Site: openclawinstall.net
Repo: RShuken/openclawinstall
Stack: Next.js → Cloudflare Pages
PRs: Stripe checkout, SEO polish

⚙️

MC-Leads Worker

Repo: RShuken/molty-bot-sites
Stack: CF Worker + D1 + Stripe
PRs: /checkout/quick endpoint
Features: Lead capture, Turnstile, payments

👤

Client Installs

Vishnu (Ian Ferguson)
Host: Mac Mini via Tailscale
SSH: roberts-mac-mini
Model: Claude Sonnet 4 + Haiku fallback

Configuration Reference

Key config settings

Quick reference for important configuration values.

🔑 Auth Profiles

Profile	Provider	Mode
`anthropic:default`	Anthropic	Token
`openai-codex:default`	OpenAI Codex	OAuth

🧰 Installed Skills

Skill	Purpose
`goplaces`	Google Places API queries
`openai-image-gen`	Image generation via OpenAI
`openai-whisper-api`	Audio transcription via Whisper

🔌 Active Plugins

Plugin	Status
`telegram`	✅ Enabled
`whatsapp`	✅ Enabled (not linked)

🔗 Internal Hooks

Hook	Status
`boot-md`	✅ Loads workspace .md files at session start
`command-logger`	✅ Logs slash commands
`session-memory`	✅ Session persistence

FAQ

Common questions

How do I restart Molty?

Run clawdbot gateway restart from the terminal, or send /reset in Telegram to reset the current session without restarting the gateway.

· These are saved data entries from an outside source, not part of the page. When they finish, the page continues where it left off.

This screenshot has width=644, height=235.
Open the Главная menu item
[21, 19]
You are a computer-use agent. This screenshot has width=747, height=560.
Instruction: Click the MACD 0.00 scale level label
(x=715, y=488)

What happens if Molty runs out of context?

Molty uses "safeguard" compaction mode. When the context window fills up, it triggers a memory flush (saving important context to daily memory files), then compacts the conversation into a summary. Long-term memory in MEMORY.md is preserved.

How do I add a new Telegram group?

Add the group's chat ID to channels.telegram.groupAllowFrom in the config, then restart the gateway. Molty will automatically create isolated memory for the new group.

How do I check API usage/costs?

Send /status in Telegram to see current session costs, or check the Anthropic console at console.anthropic.com.

Can Molty access other machines?

Yes — SSH is configured to roberts-mac-mini (Ian's Vishnu install) via Tailscale. Additional SSH hosts can be added to ~/.ssh/config.

What if the smart queue monitor crashes?

The model fallback chain (Layer 1) still works independently. You can manually restart the monitor with ./scripts/smart-queue-monitor.sh daemon, or use ./scripts/queue-control.sh emergency-enable to force-enable the queue.